:: Stored rows ::

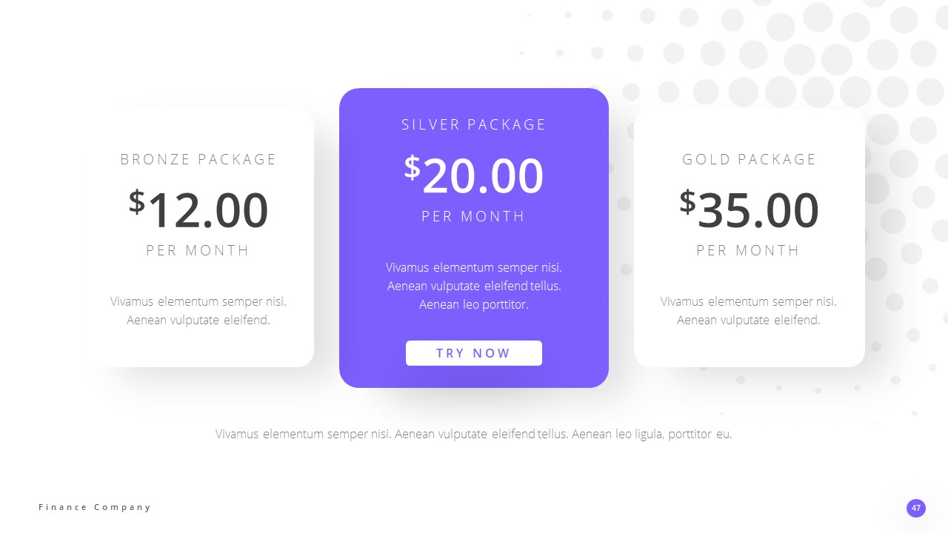This screenshot has height=533, width=948.
Task: Click the Finance Company footer text
Action: (x=95, y=507)
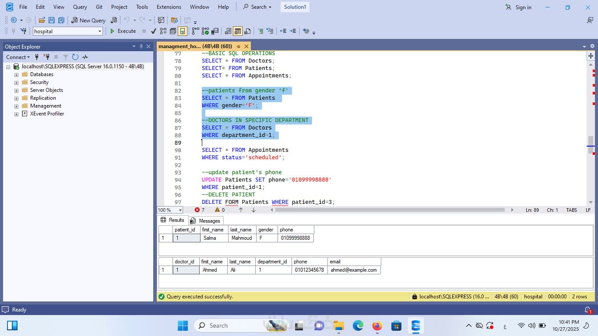Click the horizontal scrollbar in the query editor

390,210
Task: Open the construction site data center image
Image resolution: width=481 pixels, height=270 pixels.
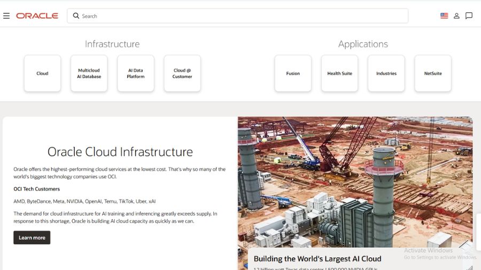Action: tap(355, 182)
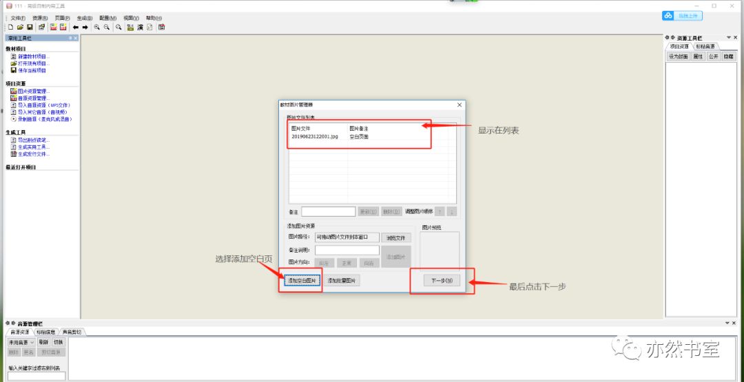Screen dimensions: 744x382
Task: Click the 下一步(N) button
Action: click(442, 281)
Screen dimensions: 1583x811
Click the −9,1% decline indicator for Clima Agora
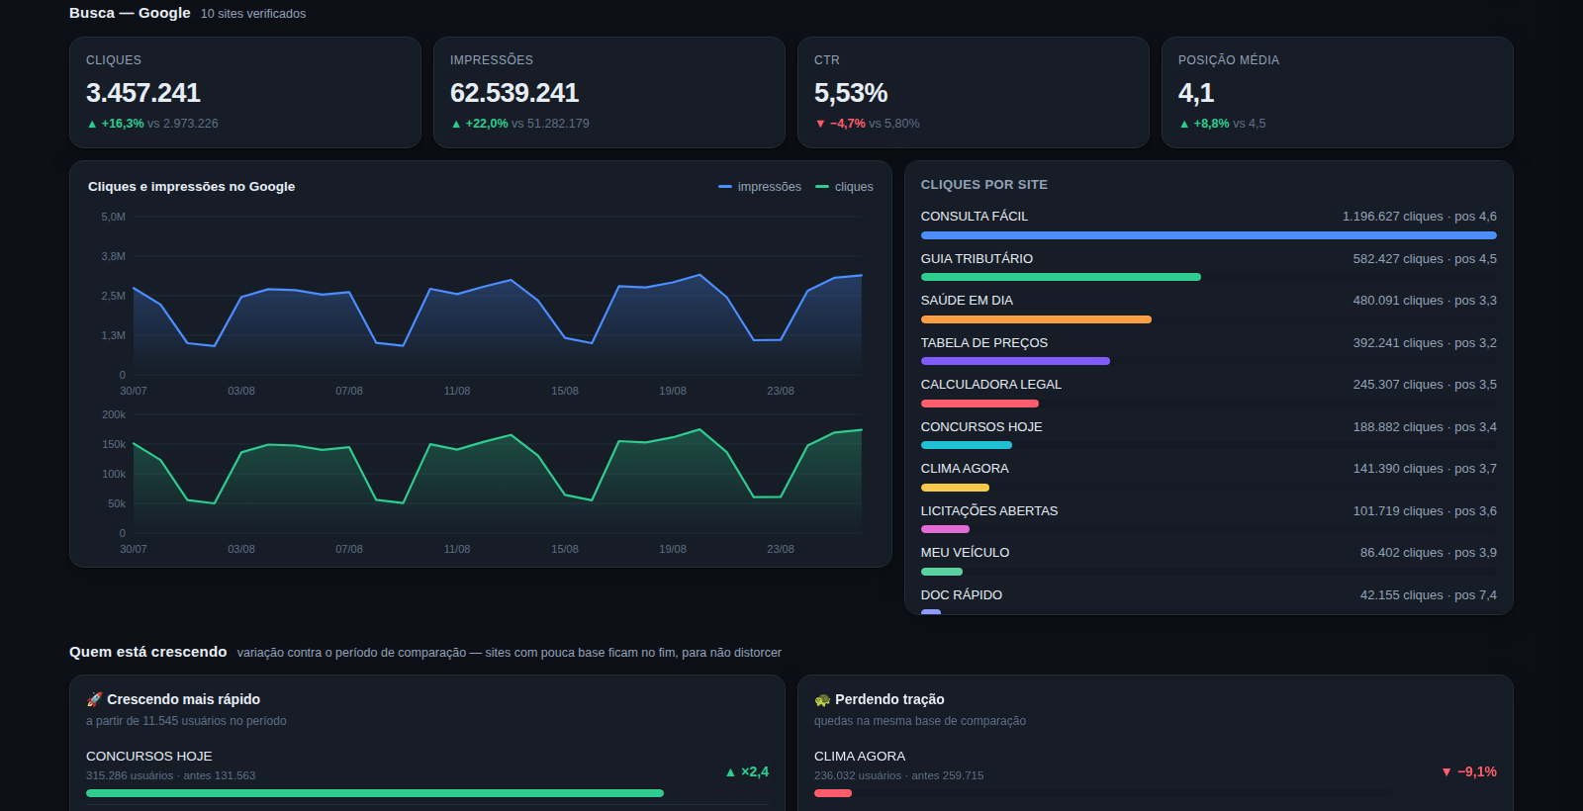(x=1469, y=771)
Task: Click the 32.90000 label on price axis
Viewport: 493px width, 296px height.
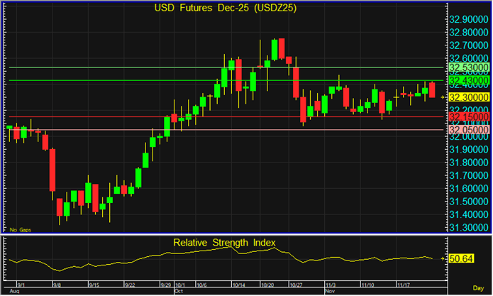Action: [x=470, y=19]
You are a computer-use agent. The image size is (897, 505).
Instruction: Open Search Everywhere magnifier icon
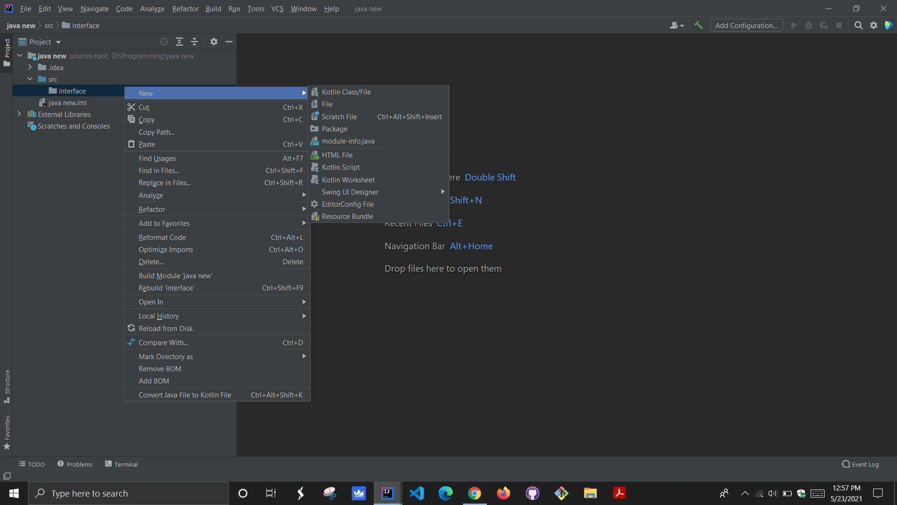pyautogui.click(x=859, y=25)
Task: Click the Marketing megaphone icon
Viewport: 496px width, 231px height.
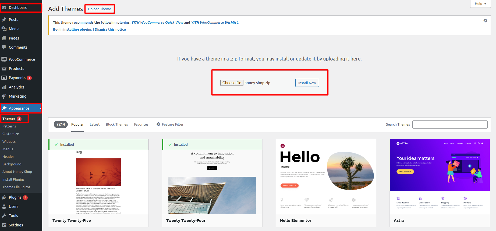Action: (4, 96)
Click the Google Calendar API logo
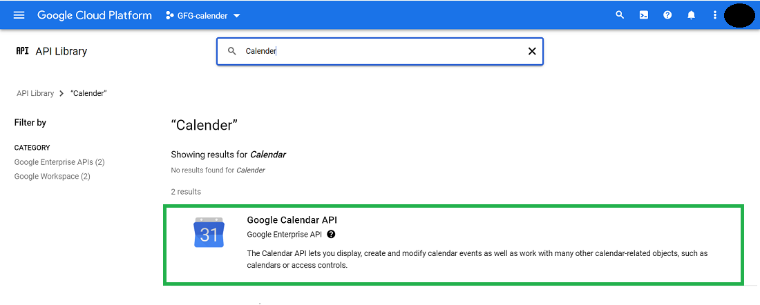 (x=209, y=233)
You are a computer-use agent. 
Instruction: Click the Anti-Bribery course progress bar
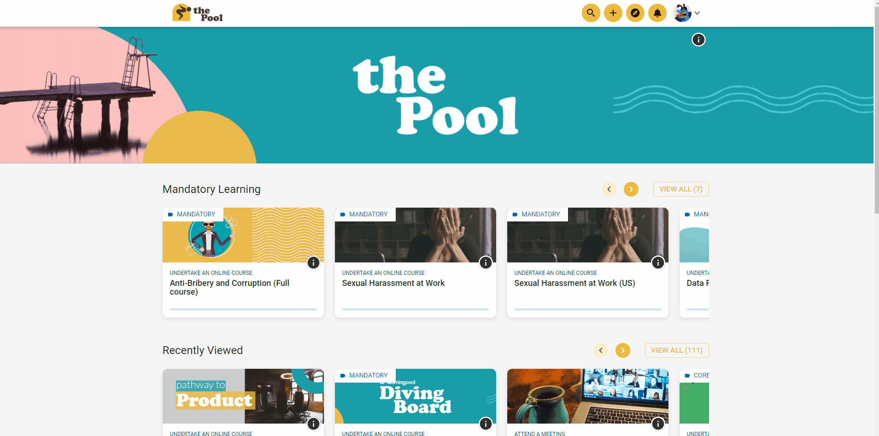243,309
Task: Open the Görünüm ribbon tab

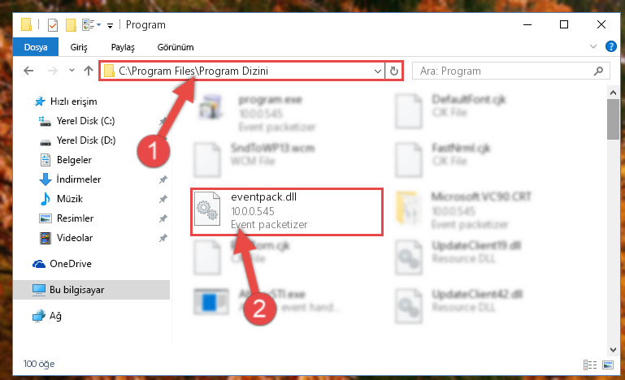Action: click(176, 47)
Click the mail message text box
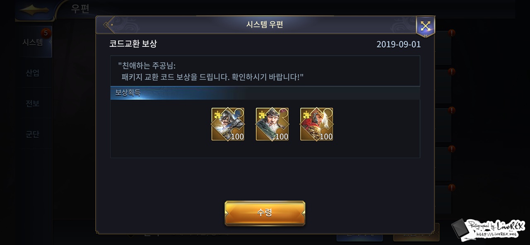This screenshot has height=245, width=530. pos(265,71)
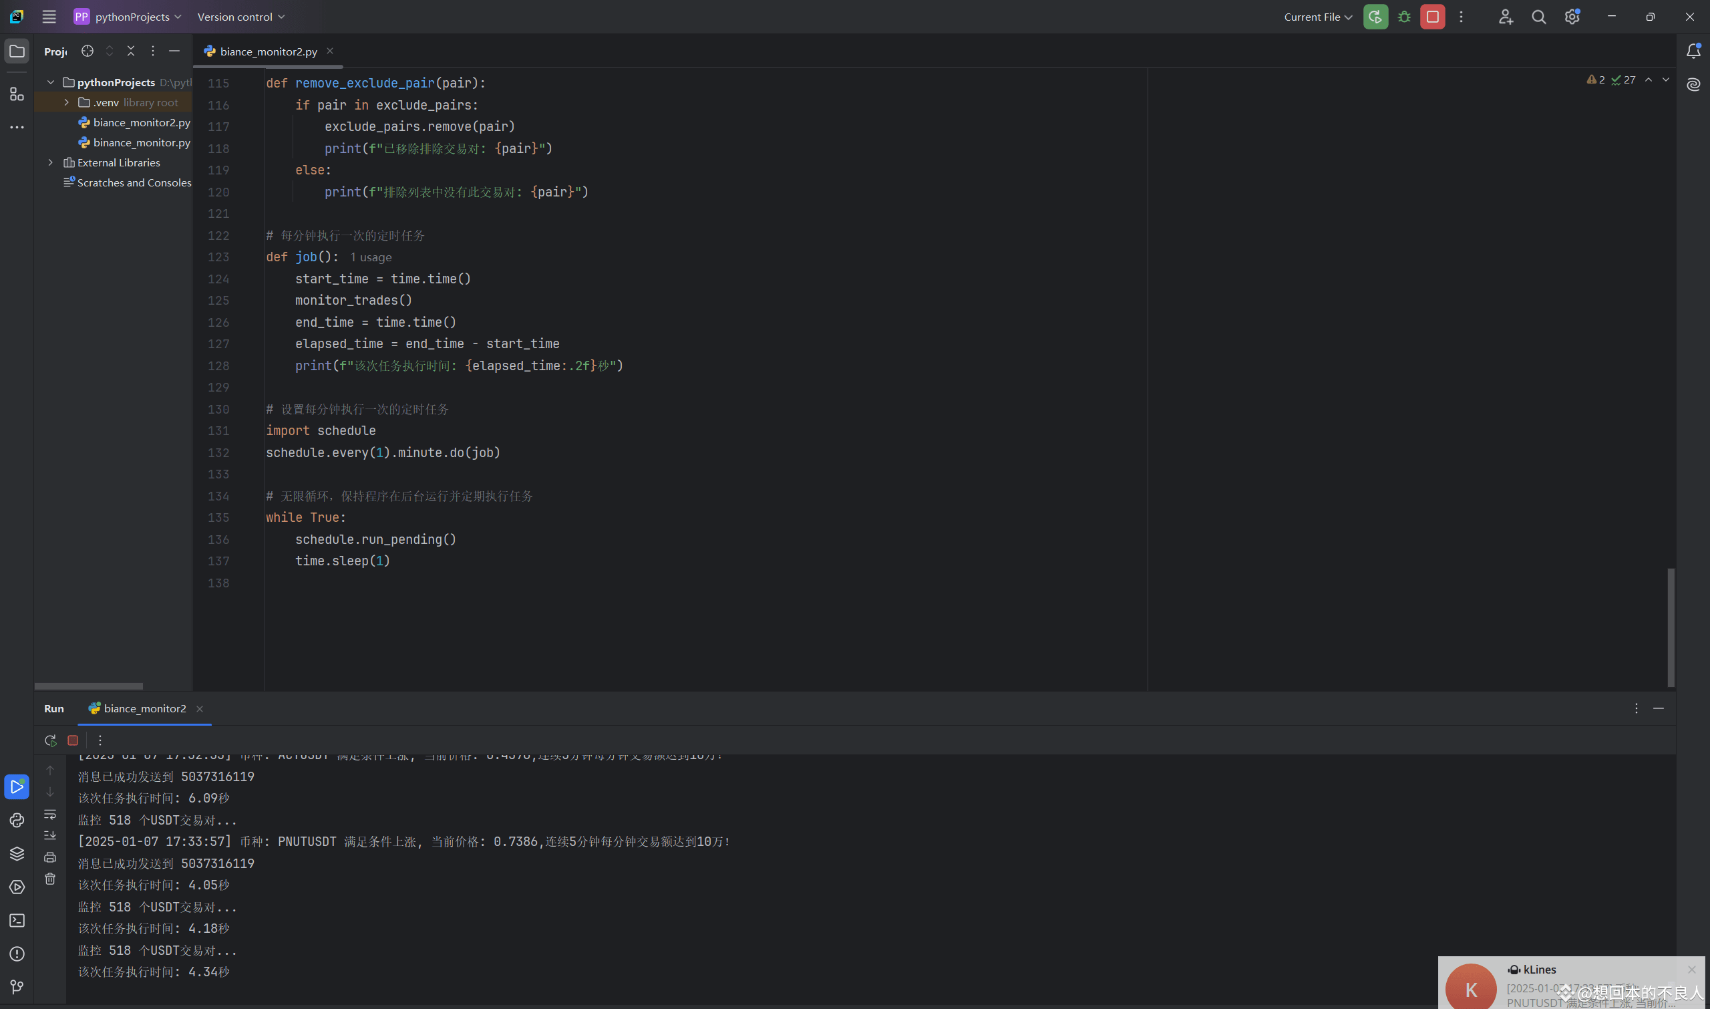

:::

**Work instructions:**
Please arrange the stretch of the listing from the line that contains "You are a computer-use agent. The" through the line that contains "(x=209, y=233)" as a numbered list, skipping blank lines. Leave the pictures out of your answer.

**Exercise output:**
1. You are a computer-use agent. The image size is (897, 505).
2. Instruction: Open Search Everywhere magnifier icon
3. pyautogui.click(x=859, y=25)
4. Task: Click the Marketing megaphone icon
5. Viewport: 496px width, 231px height.
6. Action: (4, 96)
7. Click the Google Calendar API logo
8.  (x=209, y=233)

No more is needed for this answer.